February 17th, 2005, 01:33 PM
You may want top check out "The Big Hack"
It runs somewhere along the same lines :)
http://thebighack.org/modules.php?op=modload&name=News&file=article&sid=106&mode=nested&order=0&thold=0
eivioolla
February 17th, 2005, 03:31 PM
sup ... I'm a grad student in computer science and I thought I'd take a shot at creating a absolutely untraceable file-sharing algorithm, no caveats, no 'almost untraceable' ... just absolutely impossible to trace. I think I've come up with something pretty darn good, but the people on this forum are no doubt much more knowledgeable about this field than I am.
So, I open my algorithm up to the comments of the community :) ...
http://www.strangebunny.com/sharing.php
- Thanks,
Victor Palmer
AIM: goodtimes9863
email: goodtimes9863@hotmail.com
I hope you don't think this idea is new. Google for Freenet, MUTE, ANTs, I2P, TOR, Nodezilla, Entropy etc for starters. All of them use an idea more or less like this one, none of them works in practise. In other words, there has been more attempts to implement this than you can count, and not a single one of them is usable. I can't pin point the exact reason for failure, but they are all insanely slow and don't seem to scale.
Dave_Man
February 17th, 2005, 03:46 PM
i use tor all the time..
never had any problems..
the speed has slowed down.. but thats the price for privacy.
eivioolla
February 17th, 2005, 03:49 PM
i use tor all the time..
never had any problems..
the speed has slowed down.. but thats the price for privacy.
Oh? What do you use it for? What kind of speeds are we talking about? Maybe I should try it. I haven't tried that one, I just presumed that if it worked I would have heard about it. :)
eivioolla
February 17th, 2005, 03:57 PM
And as long as you're on the (current) internet, you can't hide the IP addresses of computers connected to one another (despite efforts). Sure, you can proxy all you want to...but eventually the file has to get to the person that wants it.
Yes you can always prove that someone relayed encrypted data to you. If you can actually sue for that, ISPs are going to be in trouble.

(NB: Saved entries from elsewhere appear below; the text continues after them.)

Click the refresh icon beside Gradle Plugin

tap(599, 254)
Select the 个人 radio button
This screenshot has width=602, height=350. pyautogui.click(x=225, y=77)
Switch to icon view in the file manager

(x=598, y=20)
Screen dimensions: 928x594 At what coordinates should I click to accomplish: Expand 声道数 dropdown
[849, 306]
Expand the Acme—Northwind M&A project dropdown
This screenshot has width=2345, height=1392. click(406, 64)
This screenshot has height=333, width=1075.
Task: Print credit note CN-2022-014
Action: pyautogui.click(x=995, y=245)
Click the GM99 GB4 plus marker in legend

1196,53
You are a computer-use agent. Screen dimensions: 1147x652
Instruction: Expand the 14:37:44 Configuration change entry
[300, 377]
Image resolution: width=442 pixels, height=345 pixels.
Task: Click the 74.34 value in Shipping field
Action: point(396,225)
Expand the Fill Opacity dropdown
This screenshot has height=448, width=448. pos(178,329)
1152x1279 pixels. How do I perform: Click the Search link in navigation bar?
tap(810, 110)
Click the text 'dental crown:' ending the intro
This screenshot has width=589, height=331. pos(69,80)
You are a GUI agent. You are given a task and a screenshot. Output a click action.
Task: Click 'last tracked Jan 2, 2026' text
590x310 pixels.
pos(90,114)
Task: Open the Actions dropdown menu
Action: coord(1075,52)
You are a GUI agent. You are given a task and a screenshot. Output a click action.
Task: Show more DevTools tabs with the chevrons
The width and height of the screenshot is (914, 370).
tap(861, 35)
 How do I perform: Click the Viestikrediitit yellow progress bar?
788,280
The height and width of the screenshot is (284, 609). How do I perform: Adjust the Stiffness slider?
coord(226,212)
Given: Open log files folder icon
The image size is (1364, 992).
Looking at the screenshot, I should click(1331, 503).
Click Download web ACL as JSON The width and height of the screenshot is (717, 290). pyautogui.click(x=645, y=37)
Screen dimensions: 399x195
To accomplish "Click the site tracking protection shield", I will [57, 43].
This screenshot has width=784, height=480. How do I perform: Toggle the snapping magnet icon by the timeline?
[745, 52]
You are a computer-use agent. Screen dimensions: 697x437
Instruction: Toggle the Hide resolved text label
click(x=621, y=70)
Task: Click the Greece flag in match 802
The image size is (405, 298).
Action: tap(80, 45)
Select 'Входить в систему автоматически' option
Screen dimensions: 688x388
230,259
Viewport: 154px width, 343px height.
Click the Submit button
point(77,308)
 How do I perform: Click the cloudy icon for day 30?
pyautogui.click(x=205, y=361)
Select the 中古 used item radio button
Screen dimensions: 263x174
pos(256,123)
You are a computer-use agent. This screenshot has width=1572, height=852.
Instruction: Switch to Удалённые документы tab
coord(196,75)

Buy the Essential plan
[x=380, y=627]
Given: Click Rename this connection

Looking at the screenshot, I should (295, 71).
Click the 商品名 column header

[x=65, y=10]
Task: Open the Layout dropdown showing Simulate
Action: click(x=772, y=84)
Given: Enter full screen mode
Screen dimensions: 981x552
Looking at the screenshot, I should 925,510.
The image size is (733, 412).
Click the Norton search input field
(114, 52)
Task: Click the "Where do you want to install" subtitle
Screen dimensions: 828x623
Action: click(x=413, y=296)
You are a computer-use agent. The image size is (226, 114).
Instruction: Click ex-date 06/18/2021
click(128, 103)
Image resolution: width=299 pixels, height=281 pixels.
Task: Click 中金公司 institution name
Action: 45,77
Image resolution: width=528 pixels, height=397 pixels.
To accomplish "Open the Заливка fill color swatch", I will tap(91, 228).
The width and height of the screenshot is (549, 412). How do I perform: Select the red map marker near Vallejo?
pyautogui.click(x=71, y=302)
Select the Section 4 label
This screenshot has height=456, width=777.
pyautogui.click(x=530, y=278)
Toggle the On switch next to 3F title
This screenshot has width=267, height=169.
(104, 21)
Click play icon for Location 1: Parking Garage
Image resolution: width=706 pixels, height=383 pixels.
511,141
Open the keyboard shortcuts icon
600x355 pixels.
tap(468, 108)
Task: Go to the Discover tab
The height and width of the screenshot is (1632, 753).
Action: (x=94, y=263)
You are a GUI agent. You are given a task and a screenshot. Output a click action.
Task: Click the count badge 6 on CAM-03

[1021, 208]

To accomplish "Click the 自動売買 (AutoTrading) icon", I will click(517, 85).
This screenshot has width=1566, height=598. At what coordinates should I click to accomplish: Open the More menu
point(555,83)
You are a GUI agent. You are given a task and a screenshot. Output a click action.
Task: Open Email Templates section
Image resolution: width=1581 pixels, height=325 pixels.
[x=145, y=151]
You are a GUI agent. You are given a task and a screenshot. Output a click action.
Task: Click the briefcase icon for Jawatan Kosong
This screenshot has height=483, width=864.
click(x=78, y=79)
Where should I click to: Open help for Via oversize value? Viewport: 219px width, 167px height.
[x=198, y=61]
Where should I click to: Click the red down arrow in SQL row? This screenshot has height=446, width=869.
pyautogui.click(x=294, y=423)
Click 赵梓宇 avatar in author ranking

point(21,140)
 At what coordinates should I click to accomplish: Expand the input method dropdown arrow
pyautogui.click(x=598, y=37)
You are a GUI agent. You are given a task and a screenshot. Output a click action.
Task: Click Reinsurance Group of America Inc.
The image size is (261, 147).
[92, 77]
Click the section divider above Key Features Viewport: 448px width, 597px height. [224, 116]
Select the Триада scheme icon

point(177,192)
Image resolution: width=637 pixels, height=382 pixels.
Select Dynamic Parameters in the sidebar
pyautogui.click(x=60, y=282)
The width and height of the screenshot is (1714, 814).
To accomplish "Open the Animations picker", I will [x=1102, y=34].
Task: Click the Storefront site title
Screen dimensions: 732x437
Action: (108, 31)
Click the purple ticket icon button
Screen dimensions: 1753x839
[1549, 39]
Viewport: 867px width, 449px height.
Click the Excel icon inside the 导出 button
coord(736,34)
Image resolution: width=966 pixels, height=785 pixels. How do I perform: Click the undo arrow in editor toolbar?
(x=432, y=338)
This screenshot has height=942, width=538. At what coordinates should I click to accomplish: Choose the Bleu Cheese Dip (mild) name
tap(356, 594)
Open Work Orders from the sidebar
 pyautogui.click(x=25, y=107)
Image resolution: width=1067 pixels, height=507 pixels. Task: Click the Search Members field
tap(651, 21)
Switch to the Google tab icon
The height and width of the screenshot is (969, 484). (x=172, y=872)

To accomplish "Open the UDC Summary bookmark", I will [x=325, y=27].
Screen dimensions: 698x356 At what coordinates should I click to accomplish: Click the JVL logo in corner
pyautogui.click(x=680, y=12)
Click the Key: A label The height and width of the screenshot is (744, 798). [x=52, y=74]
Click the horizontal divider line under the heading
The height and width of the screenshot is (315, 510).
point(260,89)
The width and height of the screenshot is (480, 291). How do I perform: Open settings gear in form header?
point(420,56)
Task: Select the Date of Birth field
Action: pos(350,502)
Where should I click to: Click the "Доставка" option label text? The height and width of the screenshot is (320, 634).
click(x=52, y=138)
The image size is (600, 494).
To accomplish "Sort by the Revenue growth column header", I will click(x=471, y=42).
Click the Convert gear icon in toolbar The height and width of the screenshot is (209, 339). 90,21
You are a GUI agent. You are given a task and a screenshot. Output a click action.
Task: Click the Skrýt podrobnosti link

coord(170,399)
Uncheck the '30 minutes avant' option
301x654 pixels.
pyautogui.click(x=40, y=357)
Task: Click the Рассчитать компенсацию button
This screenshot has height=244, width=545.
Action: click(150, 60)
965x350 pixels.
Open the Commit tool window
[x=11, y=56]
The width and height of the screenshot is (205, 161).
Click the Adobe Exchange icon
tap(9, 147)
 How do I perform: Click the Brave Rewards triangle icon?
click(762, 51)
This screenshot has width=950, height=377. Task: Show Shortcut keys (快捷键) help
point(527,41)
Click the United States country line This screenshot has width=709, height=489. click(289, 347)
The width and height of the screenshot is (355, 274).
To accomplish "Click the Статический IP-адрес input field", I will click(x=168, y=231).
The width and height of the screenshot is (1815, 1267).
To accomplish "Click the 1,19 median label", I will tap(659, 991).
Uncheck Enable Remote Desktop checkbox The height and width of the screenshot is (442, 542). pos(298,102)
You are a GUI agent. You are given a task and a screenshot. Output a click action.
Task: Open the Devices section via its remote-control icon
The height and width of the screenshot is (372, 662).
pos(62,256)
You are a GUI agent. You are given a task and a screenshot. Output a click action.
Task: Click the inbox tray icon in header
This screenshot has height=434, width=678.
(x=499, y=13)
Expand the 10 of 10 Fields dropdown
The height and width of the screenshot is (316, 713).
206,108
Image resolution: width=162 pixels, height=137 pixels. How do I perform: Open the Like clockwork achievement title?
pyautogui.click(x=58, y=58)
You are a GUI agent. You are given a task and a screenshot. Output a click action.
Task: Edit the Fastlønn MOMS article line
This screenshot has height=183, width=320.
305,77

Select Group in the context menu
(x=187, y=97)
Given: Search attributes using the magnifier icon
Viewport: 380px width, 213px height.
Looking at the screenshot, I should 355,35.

You can also use UDP and spoof the source address. It was used in SUMI, I saw it working by downloading a file where every incoming packet had obviously different random IP. Unfortunately the project seems to be discontinued. And of course the minus side is that ISPs could easily drop packets with false addresses if they so choose.
aqlo
February 17th, 2005, 04:00 PM
create all known variations of 1kb into a look up list
a database of all known combinations of 1kb or larger
AFN has tried this one before yes, but he can't do math at all
http://www.zeropaid.com/bbs/showthread.php?t=24774&page=1&pp=15
To start with, in binary, the simplest form of computer notation, the number of possible combinations of an array is equal to the maximum value of the array. And don't knock binary, every other form of notation is worse than this. So in a single byte for example, the total number of possible combinations is 2 to the 8th power, or 256, with the actual combinations running from 0 to 255. Are you with me so far?
Good, because the total number of possible combinations for a kilobyte is 2 to 8,192nd power. This is a 1 followed by 2,466 more digits. For comparison, a billion is only a 1 followed by 9 more digits. So this number of possibilities is significantly more than the number of potential individual subatomic particles altogether inclusively in every single discrete universe implied by even the most far-out physics theories. I won't even go on about the k of storage necessary for each individual potential kilobyte, due the field size also being controlled by the maximum potential value, it isn't worthwhile.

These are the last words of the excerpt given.